> [ÉNONCÉ 1]
Comptez les lignes des rangées ci-dessous qui contiennent la chaîne « icon ». Donnez uniquement ce nombre.

> [EXTRAIT DU DOCUMENT]
=====
# Nouveau Ipad mini acheté a l'étranger sans facetime.



## Rimkarim (11 Mars 2015)

Bonjour,

J'ai acheté un ipad mini à l’étranger (Arabie Saoudite).
Malheureusement il n'a pas facetime d'installer.
Comment faire pour l'installer sur mon nouveau ipad ?


----------



## Areknor (11 Mars 2015)

Réinitialisation par défaut via iTunes je pense.


----------



## Gwen (12 Mars 2015)

C'est une restriction liée aux appareils en provenance de ce pays. Je ne pense pas qu'il y est de solution même en le réinitialisant complètement.


----------



## Rimkarim (12 Mars 2015)

Bonjour,

J'ai fait une restauration depuis itunes -> idem
J'ai fait une reset deuis l'ipad (reglages...) -> idem

Je vais au pire faire un tour dans un apple store


----------



## CBi (13 Mars 2015)

Rimkarim a dit:


> Je vais au pire faire un tour dans un apple store



Pas la peine : d'après les nombreux témoignages disponibles sur le net, c'est la conséquence de dispositions légales dans le Royaume. Les produits y sont identifiés par leur ID unique et l'installation de FaceTime est désactivée sans possibilité de contourner cette limitation.


----------
=====
> [ÉNONCÉ 2]
Recopiez à l'identique, s'il vous plaît, le passage de la discussion sur FaceTime allant de « # Nouveau Ipad » jusqu'à « pas facetime d'installer. ».

(Enregistrements de données)
=====
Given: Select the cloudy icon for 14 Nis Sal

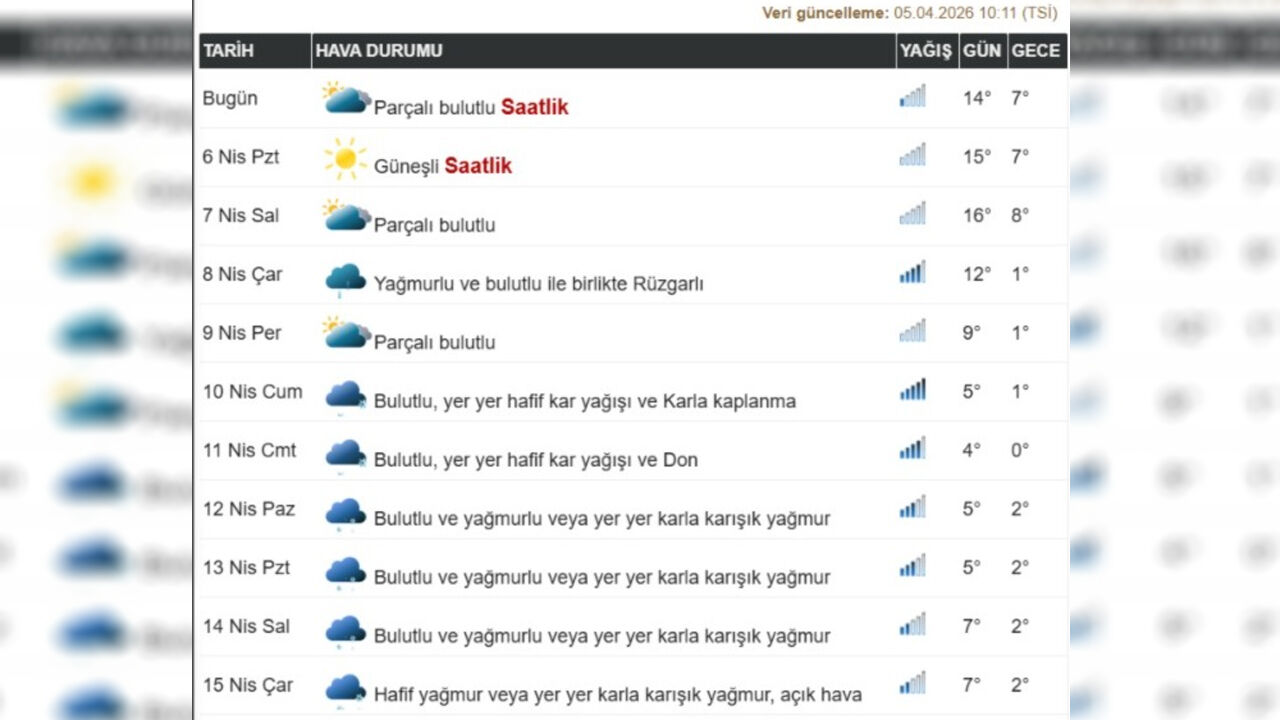Looking at the screenshot, I should point(344,627).
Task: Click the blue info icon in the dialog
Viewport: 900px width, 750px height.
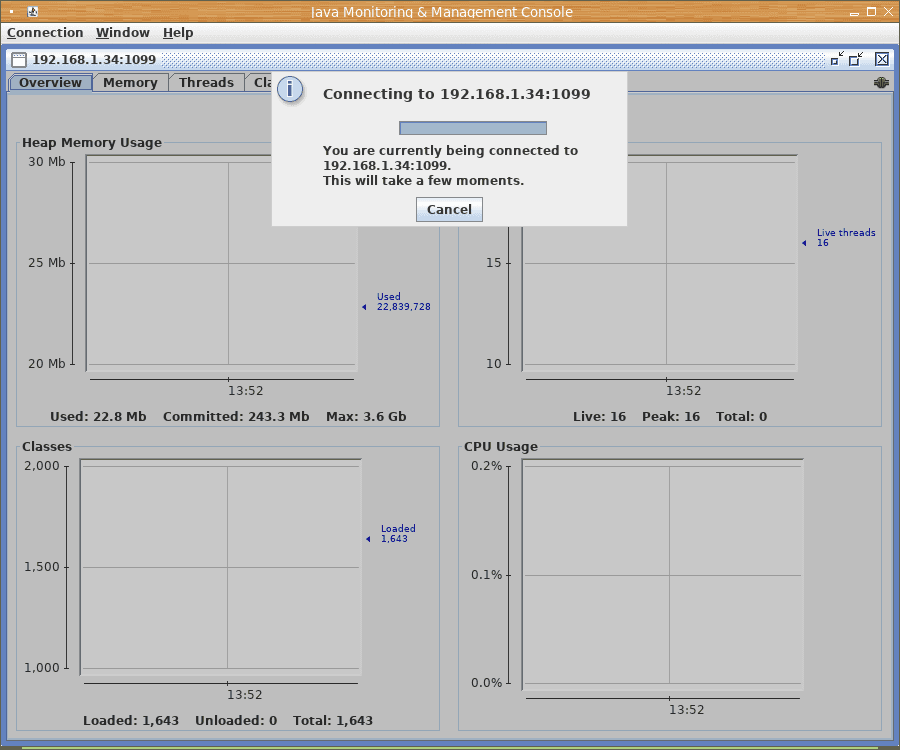Action: (290, 89)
=====
> [SOLUTION 1]
2

> [SOLUTION 2]
# Nouveau Ipad mini acheté a l'étranger sans facetime.



## Rimkarim (11 Mars 2015)

Bonjour,

J'ai acheté un ipad mini à l’étranger (Arabie Saoudite).
Malheureusement il n'a pas facetime d'installer.